#### REQUIRED WORK:
• a. Rewrite the passage of the article about The Walking Dead from "3. Don’t Try" up to and including "better than that.", replacing "birthday party" with "sleepover".
• b. Extend the article about The Walking Dead, picking up after its final sentence.
+++ GIVEN TEXT
Five Mistakes that The Walking Dead Needs to Avoid in Season 4

The trailer for Season 4 is out, and I am pumped.


The Walking Dead is not the best show on television, but it is my favorite show on television. Its nerve-racking twists and emotional depth make it one of the most entertaining programs on the small screen and invigorate the tired zombie genre. Still, the show has had its flaws, but we all know that the fastest track to improvement is learning from past mistakes. Here are the top five errors that the show really needs to correct:

SPOILER WARNING: The rest of the article contains major spoilers for the first three seasons of The Walking Dead. If you haven’t gotten all the way through the existing episodes, I recommend you stop reading to avoid colossal disappointment.


1. Avoid a Static Setting

One of the best things about the first season was its exploration of the post-apocalyptic world. The survivors not only had to struggle with the constant threats of death and infection, but also with the horror of living amongst the ruins of their former lives. It was a constant scramble to stay alive.

In more recent installments, however, the writing staff constrained Rick and Co. to the much-maligned farm in Season 2 and the prison/Woodbury in Season 3. While an interesting, dynamic setting is a necessity for any decent show, trapping an entire season within a limited environment makes for boring television. Let’s hope for a more mobile fourth season.


2. Give the Characters Some More Credit

I hate it when people complain about how stupid TV characters always are—they, just like their real-life counterparts—make mistakes and do not always think clearly under pressure. However, the thick-headedness of some characters really detracts from the show. Much of Glenn and Maggie’s inane shouting matches bothered me this past season, but they were hardly the main problem. We’re looking at you, Andrea. Could someone really be so unwilling to hurt anyone in a zombie universe that she would enable a violent sociopath to nearly wipe out two communities? The answer is no, unless she is also sleeping with that sociopath. I hope the writers don’t damage a promising character like this again. At least they were reasonable enough to know that she couldn’t possibly survive the whole ordeal.


3. Don’t Try to Focus on Every Character in Each Episode

When a show like this has such a great cast of characters, it’s easy to try to include everyone in each episode. What the writers have to realize is that their show doesn’t have to be like a fourth grader’s birthday party—not everyone has to be in the mix. My favorite episode from last season was “Clear,” in which Rick, Carl, and Michonne were the only three main characters to appear. It gave the show way more time to focus on evolving character relationships and thematic elements, and less time for Beth to sing. Every character has his or her own story, but trying to present them all at once just results in clunky storytelling. Better to take your time than to cram everything into one 45-minute block. The survivors deserve better than that.
++++++
+++ RECORD EXTRACTS
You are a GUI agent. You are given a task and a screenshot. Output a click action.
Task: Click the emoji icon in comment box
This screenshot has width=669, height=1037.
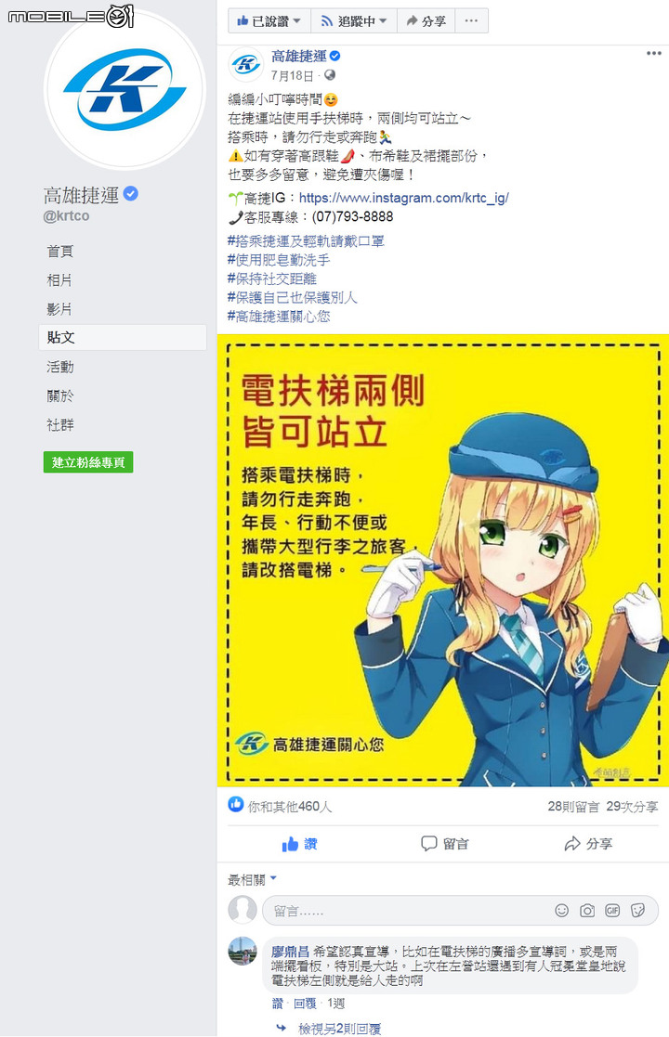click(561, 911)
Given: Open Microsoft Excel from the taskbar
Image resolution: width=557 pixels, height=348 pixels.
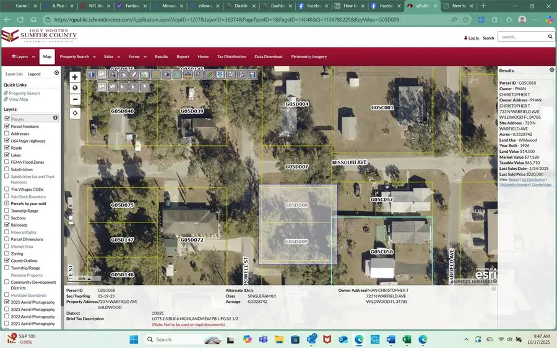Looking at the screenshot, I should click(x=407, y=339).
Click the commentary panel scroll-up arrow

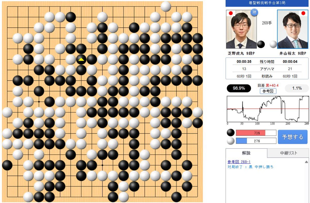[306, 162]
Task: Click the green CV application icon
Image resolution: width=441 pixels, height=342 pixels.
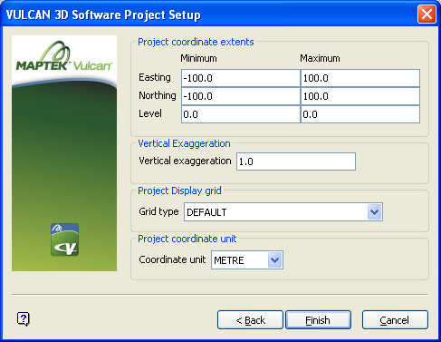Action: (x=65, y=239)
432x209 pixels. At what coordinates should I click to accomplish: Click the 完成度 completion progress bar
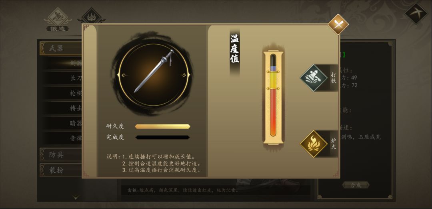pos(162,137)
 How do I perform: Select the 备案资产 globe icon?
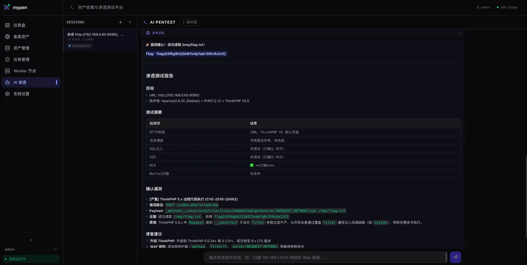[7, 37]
++++++
#### EXERCISE RESULTS:
• a.
3. Don’t Try to Focus on Every Character in Each Episode

When a show like this has such a great cast of characters, it’s easy to try to include everyone in each episode. What the writers have to realize is that their show doesn’t have to be like a fourth grader’s sleepover—not everyone has to be in the mix. My favorite episode from last season was “Clear,” in which Rick, Carl, and Michonne were the only three main characters to appear. It gave the show way more time to focus on evolving character relationships and thematic elements, and less time for Beth to sing. Every character has his or her own story, but trying to present them all at once just results in clunky storytelling. Better to take your time than to cram everything into one 45-minute block. The survivors deserve better than that.

• b.
4. Don’t Fear the Climax

The Walking Dead is great for its misdirection and keeps its captivated viewers unable to guess what will happen next. Unfortunately, this technique sometimes spirals off into the dreaded anticlimax, wasting months of carefully constructed rising action. For example, AMC teased the Woodbury Army coming to face the prison group in an all-out battle for the Season 3 finale. Instead, they ended up fleeing from a simple diversion and being massacred by an enraged Governor. Although this ending certainly surprised audiences, it also disappointed them. The show can’t allow itself to spoil the big moments just to keep us guessing.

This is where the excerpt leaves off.